Neue Bodenaufbereitungsanlage in Herzebrock-Clarholz revolutioniert nachhaltiges Bauen
Janin FinkeNeue Bodenaufbereitungsanlage in Herzebrock-Clarholz revolutioniert nachhaltiges Bauen
Die Landwehr Bauschuttdepot GmbH & Co. KG erweitert ihre Recyclingaktivitäten mit einer neuen Bodenaufbereitungsanlage in Herzebrock-Clarholz. Die Anlage, die zur Verarbeitung belasteter mineralischer Böden konzipiert wurde, soll durch die Herstellung wiederverwendbarer Materialien den nachhaltigen Bau fördern.
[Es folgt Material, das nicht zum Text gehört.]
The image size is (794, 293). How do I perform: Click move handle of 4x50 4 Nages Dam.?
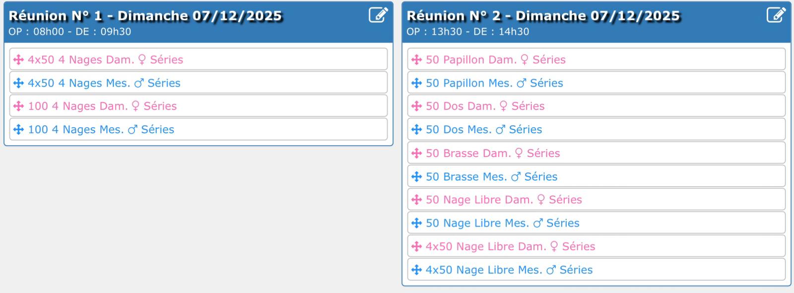tap(19, 60)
Geschäftsführer Benjamin Kerkemeier betont ihre Bedeutung für den Umwelt- und Klimaschutz.
Die auf 5.000 Quadratmetern errichtete Anlage mit zusätzlichen 4.000 Quadratmetern für die Materiallagerung verarbeitet Böden aus Abbruch, Erdarbeiten, Tiefbau und Straßeninstandhaltung. Technisch ist sie darauf ausgelegt, mineralische Böden bis zur Belastungsklasse BM-F3 aufzubereiten und in sechs verschiedene Produkte umzuwandeln – zwei Sandsorten und vier Gesteinskörnungen –, die im Hoch- und Tiefbau sowie im Erdbau wiederverwendet werden können.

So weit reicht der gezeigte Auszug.